12 June 2011

hey, this only took me 20 mins to write. that's pretty good. wonder how many mistakes i made....

the other day i came right out and asked you a question. did anyone answer? no. here is the post, in case you forgot. why are you not answering?

in addition to people not answering me, i hate when the checkbook won't balance. well, to clarify: i hate when the checkbook is out of balance in the bank's favor. when it's out of balance in my favor, i just ignore it. i mean, i don't add that amount to my account, i just use my balance, which is smaller than the bank's balance. i figure that's pretty safe, that i won't overrrun. eventually it evens out. what gets to me is when i think i have more money than the bank thinks i have. this is pretty much impossible to ignore, completely occupies my mind, colors my world and the color is "sad".

i balance the checkbook nearly every week, and it's been balancing right along for several months until yesterday when i came up with a ton more money than the bank thinks i have. i researched the issue for way too long, tracked and matched and recalculated, didn't find a problem. i was thrown off for the rest of the day.

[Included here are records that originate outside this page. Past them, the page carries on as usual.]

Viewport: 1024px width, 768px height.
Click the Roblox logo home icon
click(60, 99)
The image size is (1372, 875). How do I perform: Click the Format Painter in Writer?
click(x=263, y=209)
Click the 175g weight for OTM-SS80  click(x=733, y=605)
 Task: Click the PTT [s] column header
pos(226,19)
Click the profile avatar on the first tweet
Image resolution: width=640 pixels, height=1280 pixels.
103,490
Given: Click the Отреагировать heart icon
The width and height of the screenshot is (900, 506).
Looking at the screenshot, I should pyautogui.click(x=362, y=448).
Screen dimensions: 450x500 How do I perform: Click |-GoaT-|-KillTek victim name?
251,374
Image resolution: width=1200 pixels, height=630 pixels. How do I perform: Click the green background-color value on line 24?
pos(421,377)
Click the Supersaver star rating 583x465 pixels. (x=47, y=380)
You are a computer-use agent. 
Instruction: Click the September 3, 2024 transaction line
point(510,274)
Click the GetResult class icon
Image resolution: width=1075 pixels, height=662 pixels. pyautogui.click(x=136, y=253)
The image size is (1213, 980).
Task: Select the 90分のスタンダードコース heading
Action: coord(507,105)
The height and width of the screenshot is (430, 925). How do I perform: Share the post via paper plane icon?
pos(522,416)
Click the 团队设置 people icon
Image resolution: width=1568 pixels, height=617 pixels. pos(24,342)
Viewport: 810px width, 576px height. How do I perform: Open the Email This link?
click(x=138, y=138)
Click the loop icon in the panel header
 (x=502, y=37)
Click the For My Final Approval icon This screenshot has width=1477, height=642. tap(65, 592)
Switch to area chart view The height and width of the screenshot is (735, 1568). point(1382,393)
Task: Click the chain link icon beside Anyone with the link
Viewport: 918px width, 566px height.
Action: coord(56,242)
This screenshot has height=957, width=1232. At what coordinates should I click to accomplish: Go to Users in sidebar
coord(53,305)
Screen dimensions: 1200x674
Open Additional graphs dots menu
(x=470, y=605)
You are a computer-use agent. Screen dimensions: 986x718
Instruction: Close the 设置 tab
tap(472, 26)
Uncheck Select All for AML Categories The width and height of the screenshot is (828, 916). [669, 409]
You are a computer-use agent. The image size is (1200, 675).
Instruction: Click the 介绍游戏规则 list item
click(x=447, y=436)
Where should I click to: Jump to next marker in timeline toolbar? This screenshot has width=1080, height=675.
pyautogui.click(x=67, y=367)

i woke up this morning thinking about it and talking about it. and, talking about it. and, apparently, talking about it. my old man was like, go to the bank, see if they can help.

huh. help.

so the bank opened at noon and i scurried right on down there and brought the 15-page printout of my excel spreadsheet checkbook register. the young banklady printed out the transactions from this weekend and said, well, you need to account for these. i said, i did - here. then, she printed out last week's transactions and resolved them against the register. check. check. check. she concluded by saying she would need to fax the records in to the home office and talk to her manager tomorrow and she'd give me a call, what's your number? i gave her my email address, because i hate phones.

i just feel so much better knowing the bank is on the case. my world is colored happy again. yes, there are bigger things to worry about than money, but i had a twisted childhood.